- Les chercheurs ont étudié l'activité cérébrale des moutons pour comprendre l'effet de la kétamine sur le cerveau
- Après avoir reçu une forte dose de kétamine, les moutons ont vu leur activité cérébrale s'interrompre avant de reprendre, sans dommage
- Cette étude pourrait permettre d'imaginer des traitements futurs pour les maladies neurologiques
C'est en travaillant sur des moutons atteints de la maladie de Huntington, pathologie neurodégénérative, que des scientifiques de l'Université de Cambridge sont arrivés à la conclusion que la kétamine a le pouvoir de totalement éteindre le cerveau pendant quelques minutes.
En dehors de son usage bien connu et non réglementé comme drogue récréative, la kétamine est administrée comme anesthésique ou analgésique. Elle a notamment démontré son efficacité comme traitement contre la dépression ou le stress post-traumatique.
Mais jusqu'ici, les effets de la kétamine sur l'activité du cerveau n'ont été que très rarement étudiés. Grâce à des électroencéphalogrammes appliqués sur douze moutons, les chercheurs ont pu distinguer trois phases différentes de l'activité cérébrale de ces animaux, en fonction du dosage de kétamine administré, avec un état de conscience plus ou moins éveillé.
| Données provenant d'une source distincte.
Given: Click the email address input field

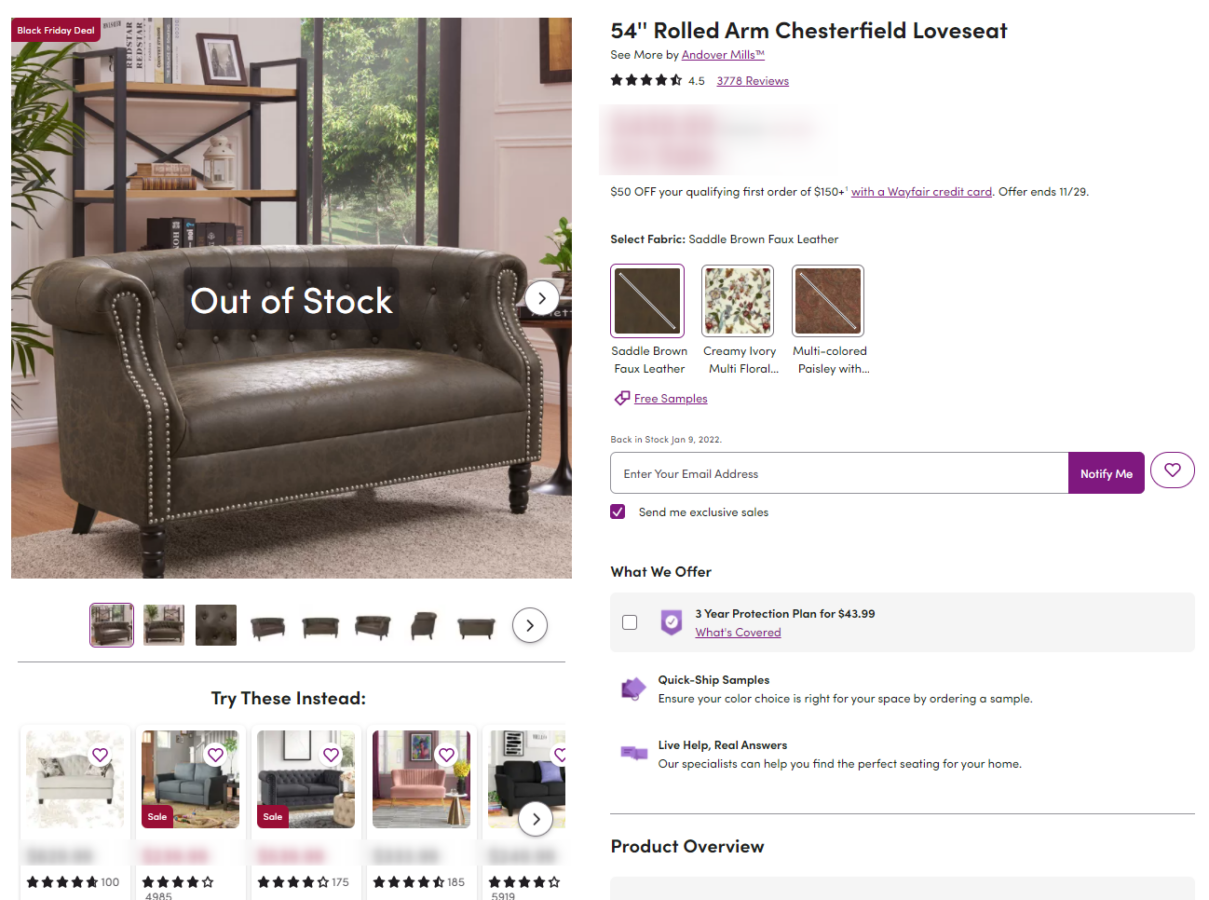Looking at the screenshot, I should coord(839,473).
Cerveau “débranché” pendant plusieurs minutes
L'équipe de scientifiques, dont les travaux sont décrits dans la revue Nature, explique : “Nous avons choisi d'utiliser des moutons pour cette étude, parce que la kétamine est couramment utilisée comme anesthésique sur ces animaux, et que ses effets cliniques (anesthésiques et analgésiques) et sa pharmacocinétique sont bien connus”.
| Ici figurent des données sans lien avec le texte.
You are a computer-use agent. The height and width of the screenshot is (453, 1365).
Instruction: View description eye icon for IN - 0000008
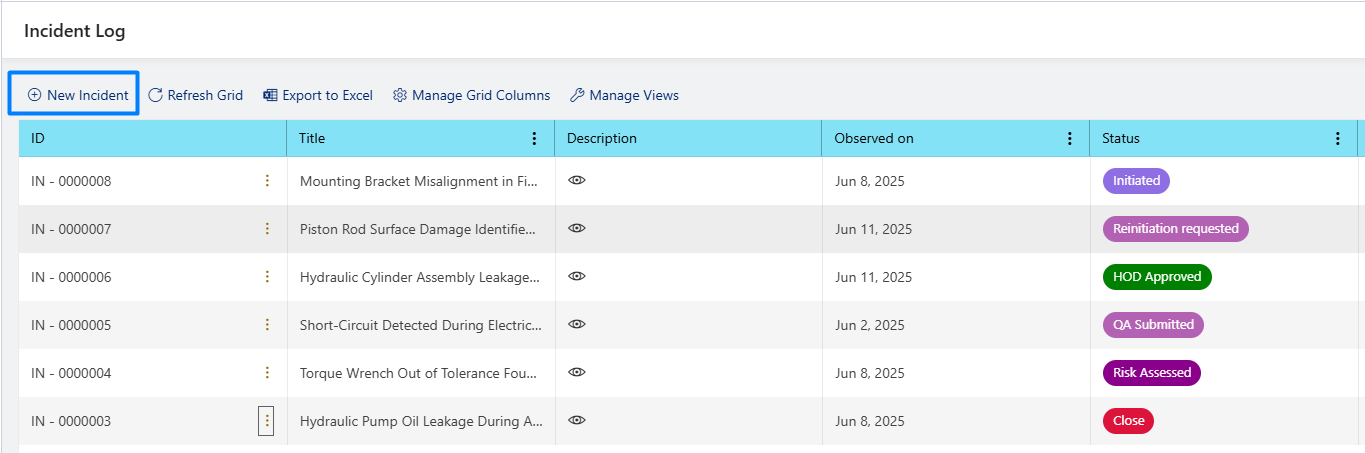pos(576,180)
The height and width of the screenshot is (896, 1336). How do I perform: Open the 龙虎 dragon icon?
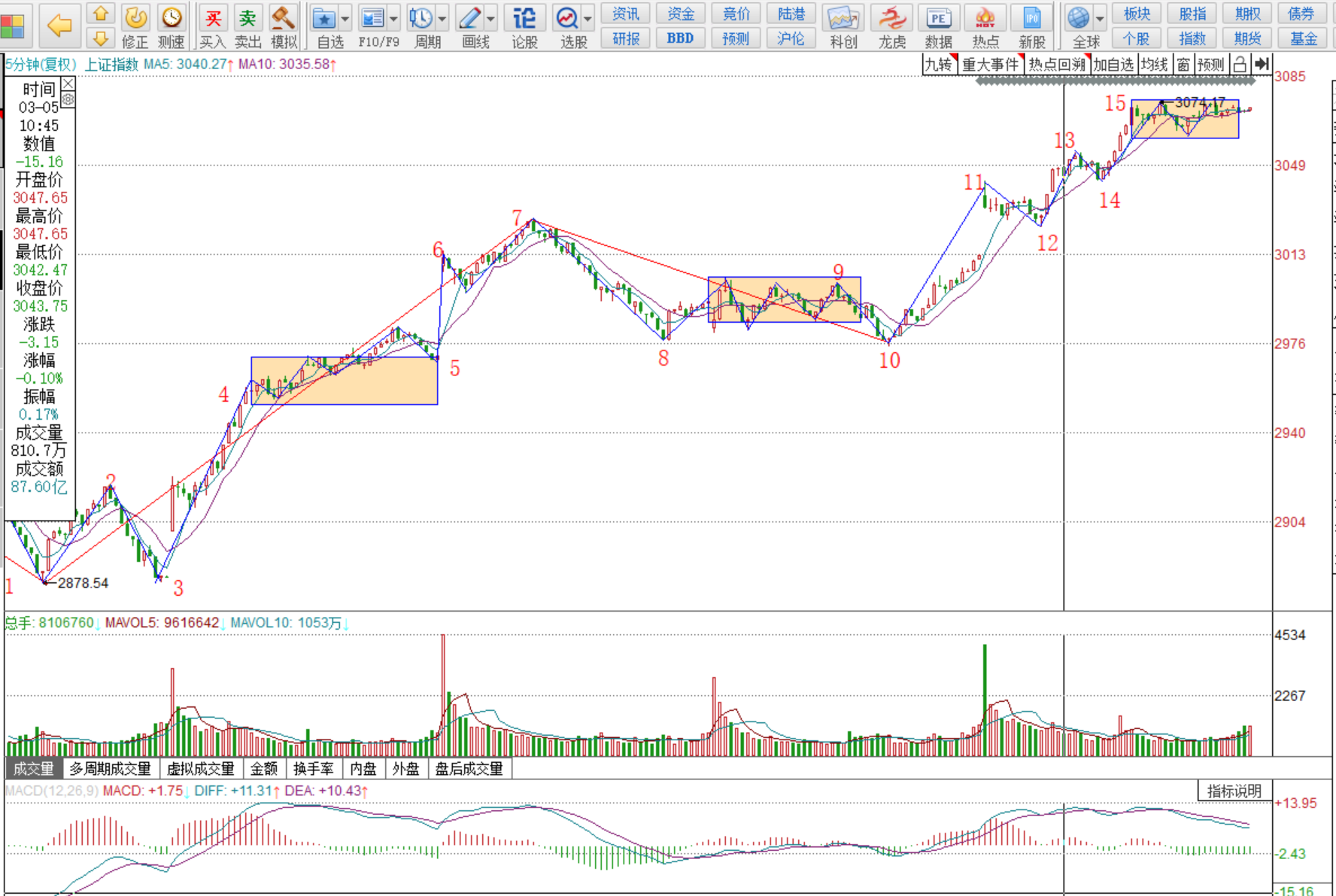892,19
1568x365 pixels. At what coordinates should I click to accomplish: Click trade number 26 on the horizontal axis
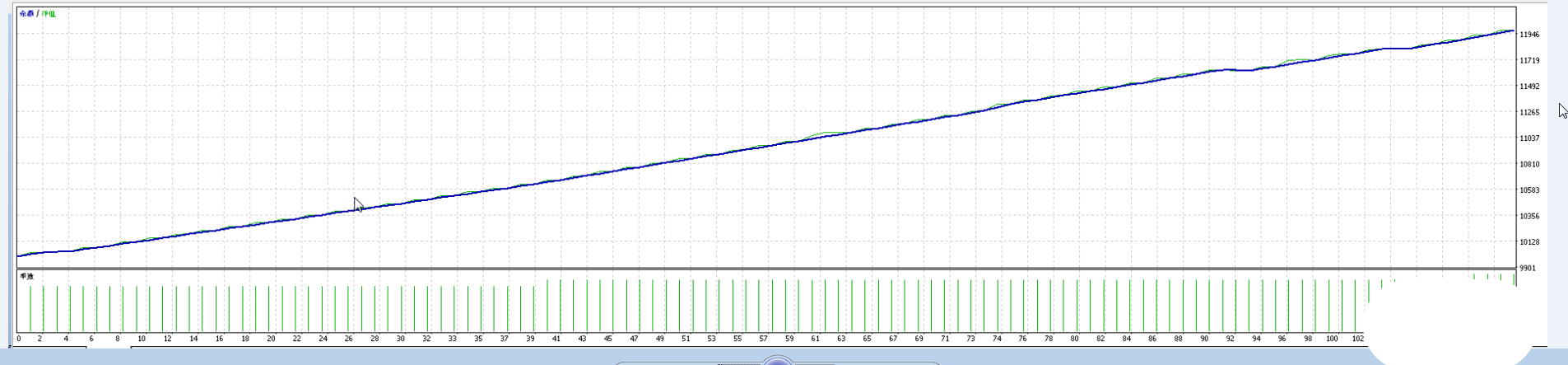(x=349, y=339)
“Notre but n'était pas véritablement d'observer les effets de la kétamine, mais de l'utiliser comme outil pour explorer l'activité cérébrale chez les moutons avec et sans le gène de la maladie de Huntington. Mais nos étonnantes découvertes pourraient expliquer comment la kétamine fonctionne”, précisent les scientifiques.
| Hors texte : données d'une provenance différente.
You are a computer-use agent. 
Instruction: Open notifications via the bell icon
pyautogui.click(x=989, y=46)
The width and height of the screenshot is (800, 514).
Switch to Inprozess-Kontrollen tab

À la plus forte dose intraveineuse de kétamine (24 mg/kg) administrée, environ la moitié a subi un arrêt complet de l'activité EEG corticale de plusieurs minutes. Autrement dit, le cerveau de ces animaux était comme “débranché”. Après quoi, l'activité corticale a repris, sans dommages observés sur le cerveau. “Ce phénomène est susceptible d'expliquer le ‘k-hole’, un état d'oubli assimilé à une expérience de mort imminente, très recherchée par les consommateurs de kétamine”, supputent les chercheurs.
Au-delà de son aspect spectaculaire, cette découverte pourrait s'avérer précieuse dans le traitement des maladies neurologiques, soulignent les auteurs de l'étude : “Comprendre comment les différentes régions du cerveau s'engagent et se désengagent est essentiel pour décrypter le fonctionnement des réseaux neuronaux. Les modifications de l'EEG provoquées par la kétamine constituent un outil intéressant pour étudier ces réseaux, non seulement dans le cerveau normal, mais aussi dans les maladies neurologiques où les troubles cognitifs et psychiatriques sont importants.”